Cable industry denounces Obama’s stance on Internet ‘fast lanes’

 The cable industry is denouncing today’s statement by President Barack Obama, who says Internet providers shouldn’t be able to reach deals with online services like Netflix or YouTube to move their content more quickly.

The statement aligns the White House with Internet activists who warn against creating “fast lanes” for online content.

A cable industry lobbyist says Obama is abandoning a longstanding policy of “lightly regulating” the Internet, and is now calling for “extreme” regulation. Another industry group says Obama’s proposal is a “gross overreaction” that would ignore other viewpoints.

The Federal Communications Commission is nearing a decision on how far to go to protect Internet consumers from backroom deals between broadband providers like Verizon and AT&T and content companies like Netflix.

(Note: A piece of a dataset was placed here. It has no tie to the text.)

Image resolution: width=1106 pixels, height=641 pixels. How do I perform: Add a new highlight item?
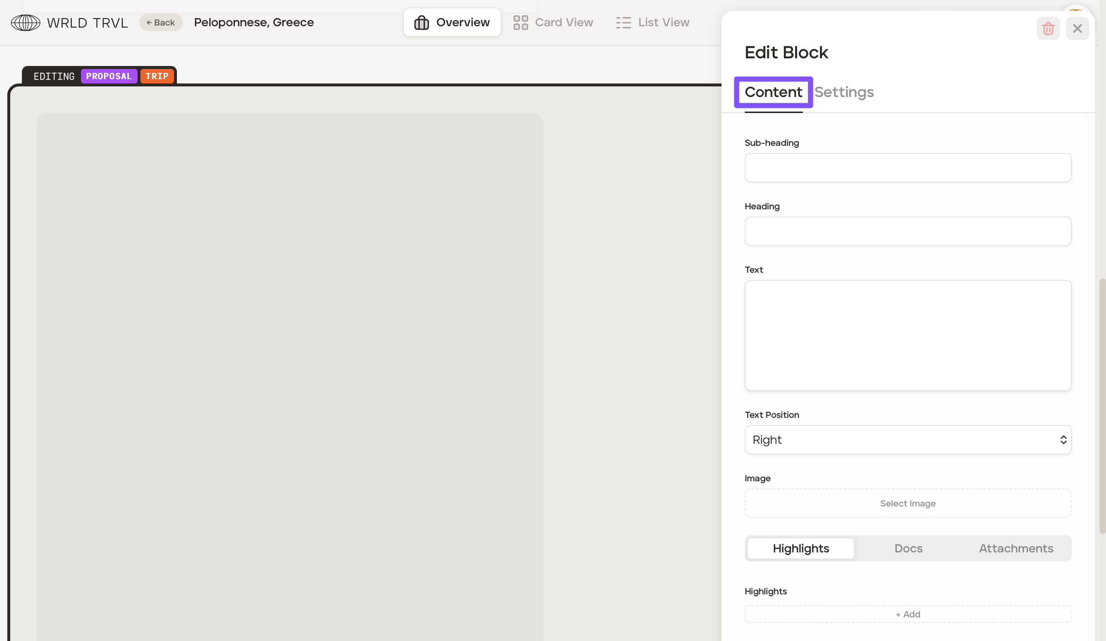(x=907, y=614)
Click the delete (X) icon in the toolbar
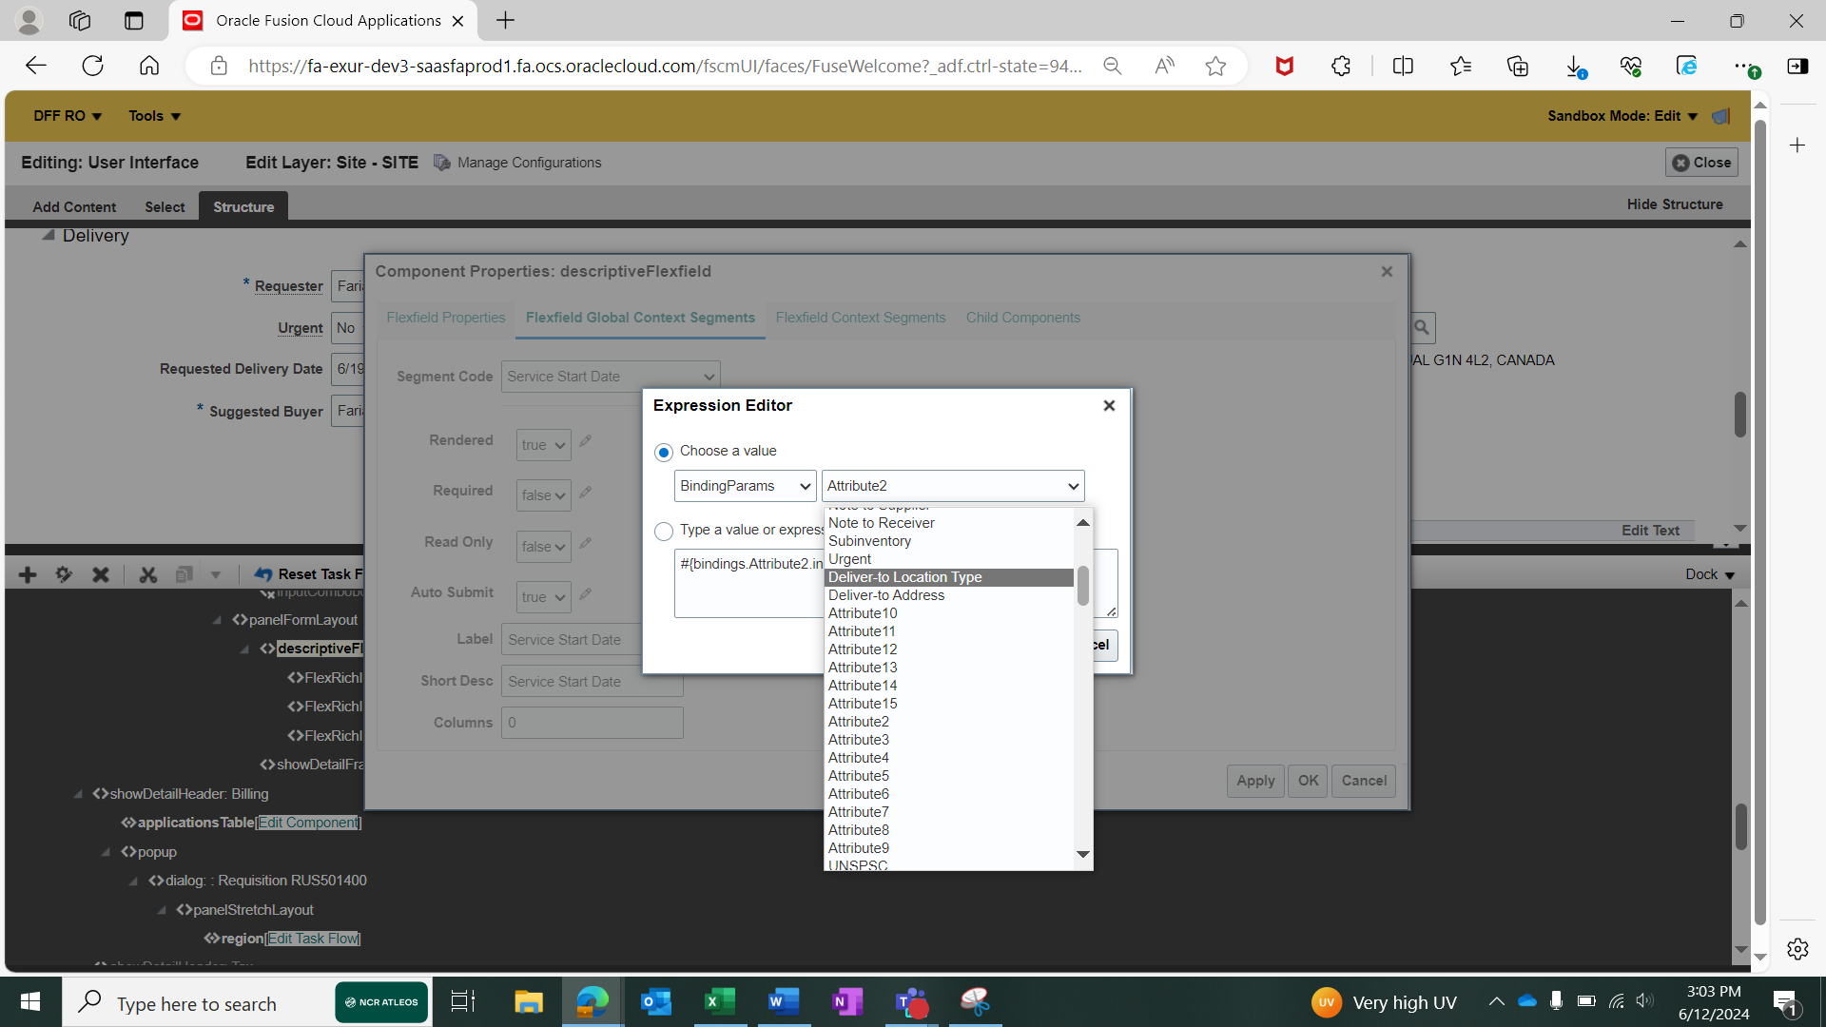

Internet activists want the FCC to reclassify the Internet as a public utility, to make sure that the government has enough power to regulate the Internet effectively.

In his statement, Obama says the law has always recognized that “companies who connect you to the world have special obligations” not to exploit their monopolies.

Meanwhile, shares in cable companies have been falling sharply today, after President Barack Obama issued a statement in support of those who advocate Net Neutrality. Time Warner, Comcast, Cablevision and Charter Communications have all seen shares drop between 2 and 4 percent.